**Provided text**:
Home The CentreEvents Telling ‘graphic’ stories about climate change
Deakin University’s Development-Humanitarian Research Group was pleased to host Dr Gemma Sou, who presented her research on climate change and disasters, visual storytelling, and her new comic ‘Living with Climate Change’.

Researchers of climate change (and many other topics too) are increasingly asked to become better at visual storytelling. Visual storytelling has an intuitive appeal that can make sense of the world in ways that are more accessible than hefty IPCC reports or academic articles that are locked behind steep paywalls.

Dr Sou draws on her own experience to discuss how the combination of geographical research on climate change, the ‘technology’ of comics and postcolonialism opens exciting opportunities to think geographically about climate change and to challenge colonial imaginaries about peoples and places experiencing climate change.  Understanding and responding to the changing climate will require recognising and engaging multiple, diverse experiences of agency, a process that attention to comics can help facilitate.

**Set problem 1**: List the three things that, according to the event page, Dr Sou combines to open opportunities to think geographically about climate change.
**Set problem 2**: In the event page, which group hosted Dr Gemma Sou?
**Set problem 3**: Echo the event page word for word, starting at "Researchers of climate" and ending at "behind steep paywalls.".

**Target position records**:
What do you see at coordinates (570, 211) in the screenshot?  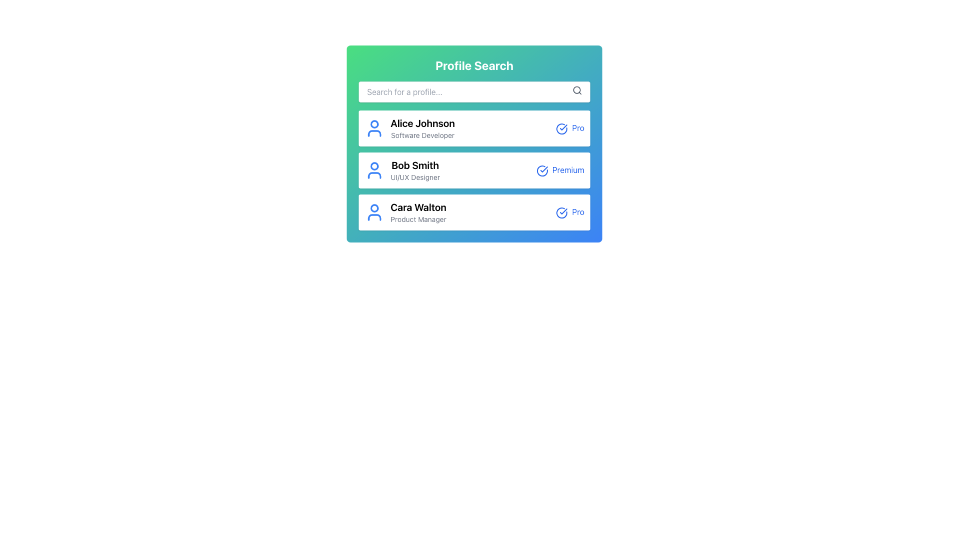 I see `the badge indicator for the individual listed in the third row, which denotes a premium or advanced membership, located to the right of the 'Cara Walton' label` at bounding box center [570, 211].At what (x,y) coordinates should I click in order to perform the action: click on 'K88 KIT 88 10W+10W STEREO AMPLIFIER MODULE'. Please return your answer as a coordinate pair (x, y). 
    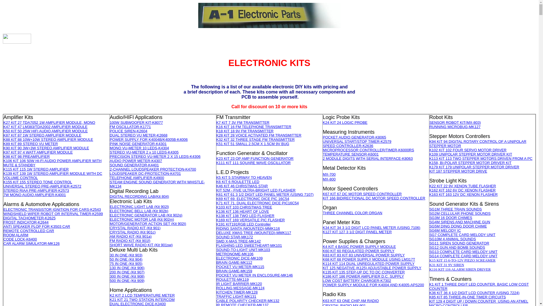
    Looking at the image, I should click on (48, 139).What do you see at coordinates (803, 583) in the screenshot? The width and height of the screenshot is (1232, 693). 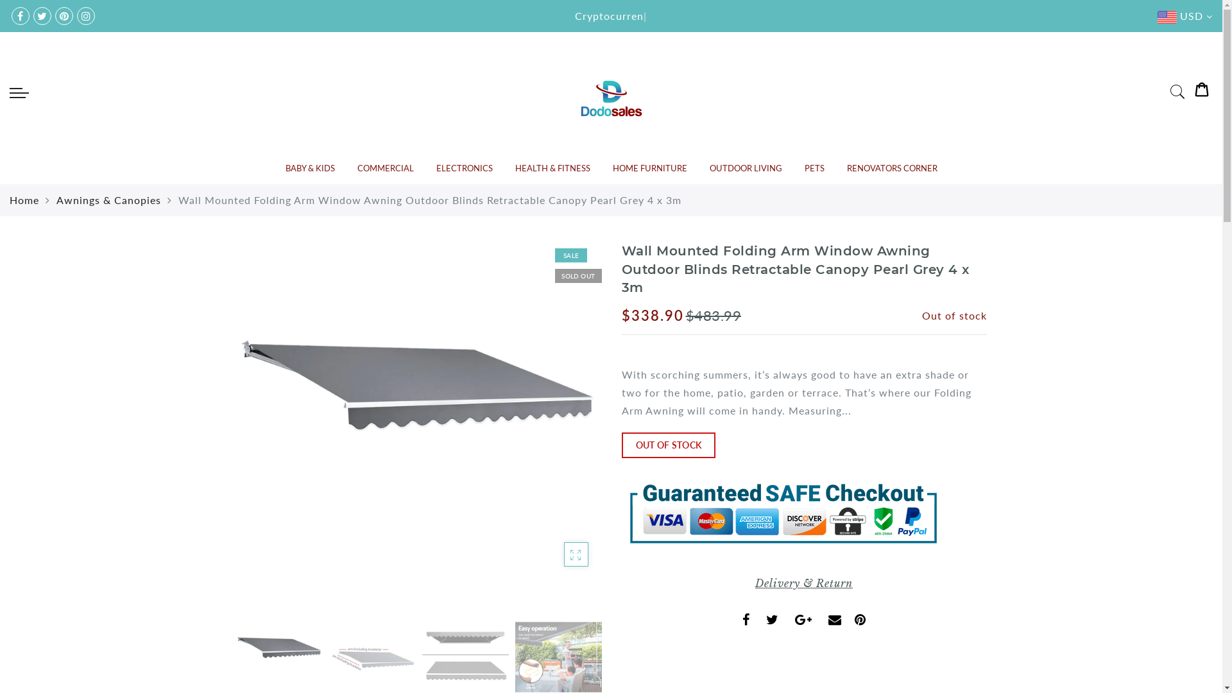 I see `'Delivery & Return'` at bounding box center [803, 583].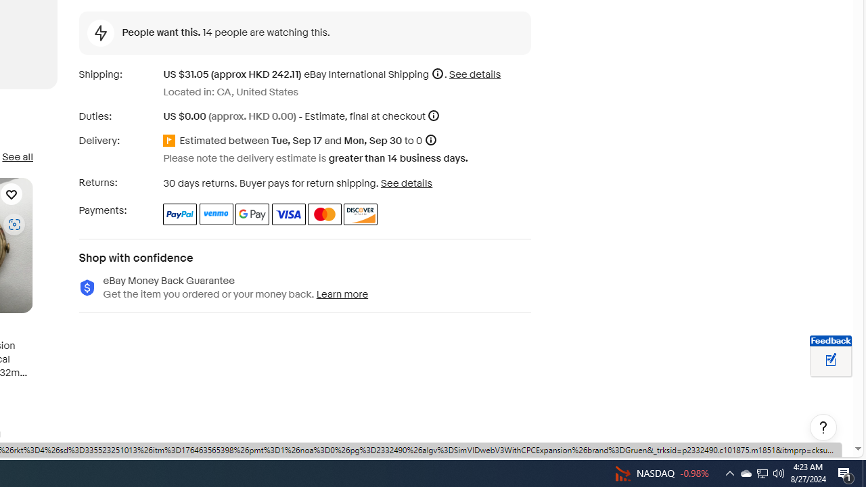 The height and width of the screenshot is (487, 866). What do you see at coordinates (434, 115) in the screenshot?
I see `'More information'` at bounding box center [434, 115].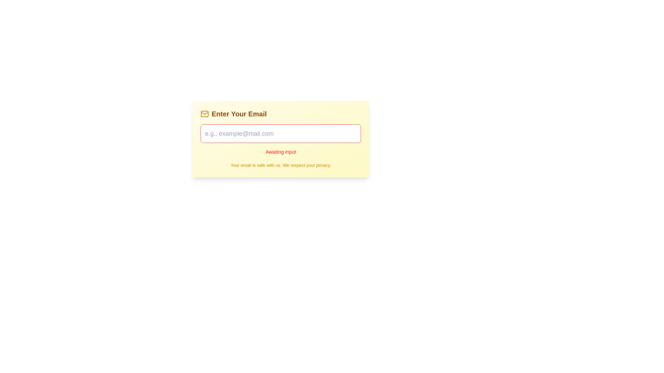 The height and width of the screenshot is (373, 664). Describe the element at coordinates (280, 165) in the screenshot. I see `the assurance message text element that informs users about the privacy and safety of their email information, located below the input field and 'Awaiting Input' message, centered in the form section` at that location. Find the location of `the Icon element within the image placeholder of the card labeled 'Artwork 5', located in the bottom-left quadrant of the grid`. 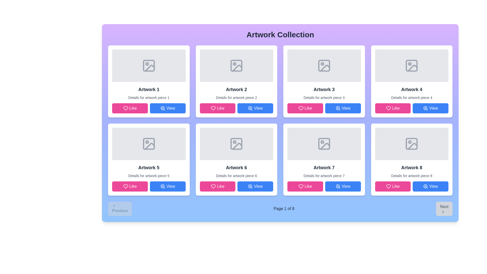

the Icon element within the image placeholder of the card labeled 'Artwork 5', located in the bottom-left quadrant of the grid is located at coordinates (148, 144).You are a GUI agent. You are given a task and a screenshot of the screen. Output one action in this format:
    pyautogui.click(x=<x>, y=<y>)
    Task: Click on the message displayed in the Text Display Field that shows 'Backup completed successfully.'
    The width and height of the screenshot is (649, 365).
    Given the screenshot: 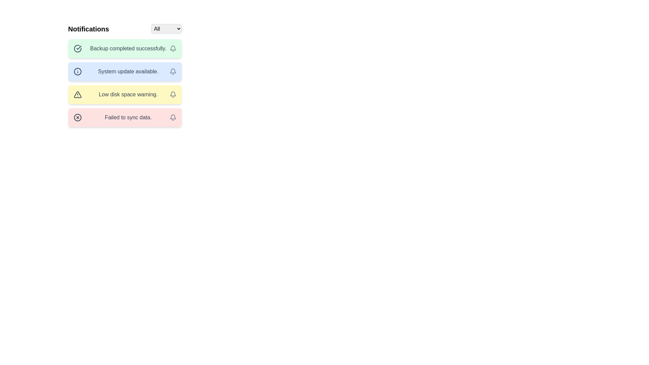 What is the action you would take?
    pyautogui.click(x=128, y=48)
     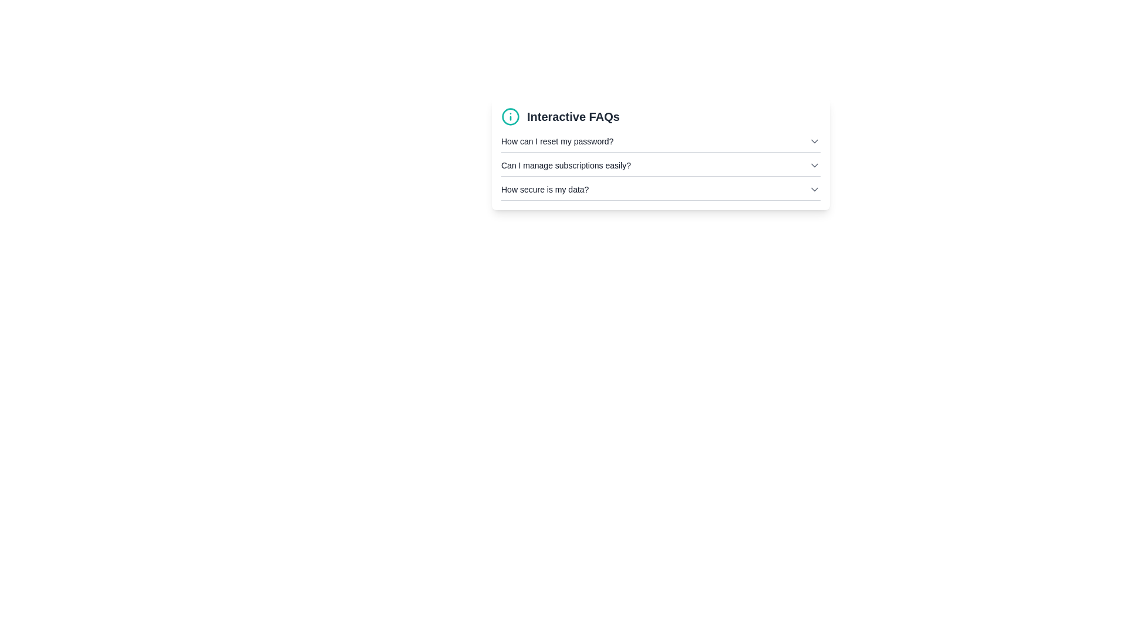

**Output 1**:
- Geographical research on climate change
- The 'technology' of comics
- Postcolonialism

**Output 2**: Deakin University's Development-Humanitarian Research Group.

**Output 3**:
Researchers of climate change (and many other topics too) are increasingly asked to become better at visual storytelling. Visual storytelling has an intuitive appeal that can make sense of the world in ways that are more accessible than hefty IPCC reports or academic articles that are locked behind steep paywalls.